If a trade is tying up your capital, you probably want it to contribute in a positive way. Having a target theta return on capital tells a trader that each position is contributing its fair share. Say the daily theta of your portfolio is $559, and the total capital requirement (BP effect) is $358,296. The portfolio’s theta return on capital is 0.156% per day. If that number is lower than your target, then you may need to reduce capital requirements. If it’s greater, you may need to reduce position size.
The Love Triangle
All these metrics—delta, capital requirements, and return on capital—can change daily. As a trader, you make daily adjustments to your overall portfolio by entering new trades and closing existing trades. As an investor, you might want to think of these metrics in terms of a range—from an acceptable low to an acceptable high. That way, daily metrics changes can fluctuate but still remain within your range.
Remember, position adjustments increase commission costs, so keep an eye on how many you make.

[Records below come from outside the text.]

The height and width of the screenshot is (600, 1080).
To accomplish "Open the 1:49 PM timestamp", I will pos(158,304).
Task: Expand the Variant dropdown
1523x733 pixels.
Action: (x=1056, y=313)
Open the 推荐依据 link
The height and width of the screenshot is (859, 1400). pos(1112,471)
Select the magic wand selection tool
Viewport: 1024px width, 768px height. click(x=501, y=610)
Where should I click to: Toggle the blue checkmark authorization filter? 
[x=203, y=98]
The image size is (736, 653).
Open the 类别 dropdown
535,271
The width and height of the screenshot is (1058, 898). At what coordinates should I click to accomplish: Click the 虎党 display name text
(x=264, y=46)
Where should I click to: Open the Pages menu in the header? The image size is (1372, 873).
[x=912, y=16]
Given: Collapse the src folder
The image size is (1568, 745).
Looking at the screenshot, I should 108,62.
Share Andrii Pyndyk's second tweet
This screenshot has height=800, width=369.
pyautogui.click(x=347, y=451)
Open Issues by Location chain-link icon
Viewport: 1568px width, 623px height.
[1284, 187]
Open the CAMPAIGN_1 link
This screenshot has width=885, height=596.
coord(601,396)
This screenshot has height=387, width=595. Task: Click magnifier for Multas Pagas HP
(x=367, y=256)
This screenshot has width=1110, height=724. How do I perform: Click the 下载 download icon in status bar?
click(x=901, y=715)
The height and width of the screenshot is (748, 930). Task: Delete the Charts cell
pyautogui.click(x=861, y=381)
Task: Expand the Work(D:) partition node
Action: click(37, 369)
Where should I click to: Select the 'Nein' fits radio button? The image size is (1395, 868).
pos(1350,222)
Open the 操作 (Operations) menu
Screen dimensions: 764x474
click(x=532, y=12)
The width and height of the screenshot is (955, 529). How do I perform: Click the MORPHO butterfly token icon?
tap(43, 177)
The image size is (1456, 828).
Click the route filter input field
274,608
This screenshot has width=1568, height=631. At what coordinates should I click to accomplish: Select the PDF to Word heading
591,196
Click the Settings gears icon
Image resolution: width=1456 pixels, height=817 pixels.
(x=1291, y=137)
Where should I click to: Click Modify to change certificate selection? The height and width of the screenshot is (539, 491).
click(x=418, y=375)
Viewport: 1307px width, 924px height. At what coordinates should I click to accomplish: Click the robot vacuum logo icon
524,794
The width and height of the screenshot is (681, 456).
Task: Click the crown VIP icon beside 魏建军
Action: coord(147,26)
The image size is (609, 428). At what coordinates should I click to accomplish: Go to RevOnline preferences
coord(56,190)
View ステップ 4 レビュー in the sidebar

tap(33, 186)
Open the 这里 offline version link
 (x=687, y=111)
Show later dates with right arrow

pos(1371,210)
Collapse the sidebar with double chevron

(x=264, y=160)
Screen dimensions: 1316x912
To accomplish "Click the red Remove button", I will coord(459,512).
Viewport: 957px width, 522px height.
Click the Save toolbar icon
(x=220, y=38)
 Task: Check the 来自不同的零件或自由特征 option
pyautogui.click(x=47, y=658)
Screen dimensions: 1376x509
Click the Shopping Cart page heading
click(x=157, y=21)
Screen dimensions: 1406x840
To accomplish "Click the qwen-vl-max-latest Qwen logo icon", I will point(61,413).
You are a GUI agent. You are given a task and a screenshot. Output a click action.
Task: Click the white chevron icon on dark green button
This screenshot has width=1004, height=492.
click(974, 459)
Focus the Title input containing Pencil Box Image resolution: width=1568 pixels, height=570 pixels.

All these metrics are available on the thinkorswim platform. Whatever your preferences and trading style, you can still use overall percentages of stocks, bonds, and cash. But within stocks and bonds, you can add new criteria and likewise evaluate positions in terms of delta, capital requirements, and theta return on capital. And although an investor may not make daily portfolio adjustments, it’s worthwhile to check the portfolio’s metrics daily. All you have to do is log in.